There was the one I started about 5 or 6 years ago, that was SFish. Petered out in about the second chapter. I found it about a year ago, and I was right to abandon that. Total rubbish.

Another one I finished a rough draft for. It was about some guy, a soil engineer (seriously), going around on some fantasy land or another. It meandered all over the place. Although I put a lot of time into the draft, after I put it aside for about a month and went back to it, I couldn't read it. It was bad, bad, bad.

A recent one, which I also finished the rough draft for, was set in a city near where I live (it's not NYC). Then I decided to make it into a made up city. I kept going back and forth on that one; I even had the first 250 words up on Evil Editor, just to get a sense of what other people thought (and it made it into his Novel Deviations book, lol). To no avail; by the middle of the book, the idea ran out of steam. I couldn't think of where the heck to take it.
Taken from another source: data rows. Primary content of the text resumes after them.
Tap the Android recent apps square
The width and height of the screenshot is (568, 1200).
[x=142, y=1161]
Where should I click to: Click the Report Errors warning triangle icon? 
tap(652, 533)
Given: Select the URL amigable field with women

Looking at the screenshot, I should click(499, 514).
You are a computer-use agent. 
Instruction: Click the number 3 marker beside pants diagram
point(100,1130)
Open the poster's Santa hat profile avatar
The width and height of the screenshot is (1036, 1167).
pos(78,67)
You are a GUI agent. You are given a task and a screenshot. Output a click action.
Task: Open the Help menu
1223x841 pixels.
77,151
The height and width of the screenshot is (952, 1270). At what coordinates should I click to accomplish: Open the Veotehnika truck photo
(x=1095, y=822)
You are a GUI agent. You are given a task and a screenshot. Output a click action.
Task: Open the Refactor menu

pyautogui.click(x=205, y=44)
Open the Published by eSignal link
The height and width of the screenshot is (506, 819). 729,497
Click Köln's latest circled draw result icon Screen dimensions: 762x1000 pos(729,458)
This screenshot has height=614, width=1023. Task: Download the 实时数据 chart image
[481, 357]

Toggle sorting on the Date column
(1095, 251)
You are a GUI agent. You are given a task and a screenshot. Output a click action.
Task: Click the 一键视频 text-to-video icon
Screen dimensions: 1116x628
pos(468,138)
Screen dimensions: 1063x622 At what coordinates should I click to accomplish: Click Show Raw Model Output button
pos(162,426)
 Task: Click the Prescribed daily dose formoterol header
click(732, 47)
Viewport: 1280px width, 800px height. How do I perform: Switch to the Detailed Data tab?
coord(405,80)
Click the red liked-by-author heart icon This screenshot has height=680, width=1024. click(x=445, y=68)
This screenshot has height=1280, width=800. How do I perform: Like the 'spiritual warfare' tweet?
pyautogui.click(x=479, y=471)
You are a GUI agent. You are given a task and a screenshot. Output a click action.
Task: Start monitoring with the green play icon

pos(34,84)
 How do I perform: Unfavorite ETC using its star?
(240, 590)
My current WIP, which is "resting" for the time being, I'll be getting back to. I love the characters, love the situations, it's got a bit of humor all the way through it (which is important to me). Plus, I outlined it, using index cards, so I was able to chug through it without losing too much momentum.

There's another novel I finished about two years ago that I still love. The problem with it's too bloated, as is. Again, love the characters, love the situations, has a bit of humor all the way through (um, notice a pattern? ;)). I didn't outline that one, but I'm going to go back to it at some point and outline it then.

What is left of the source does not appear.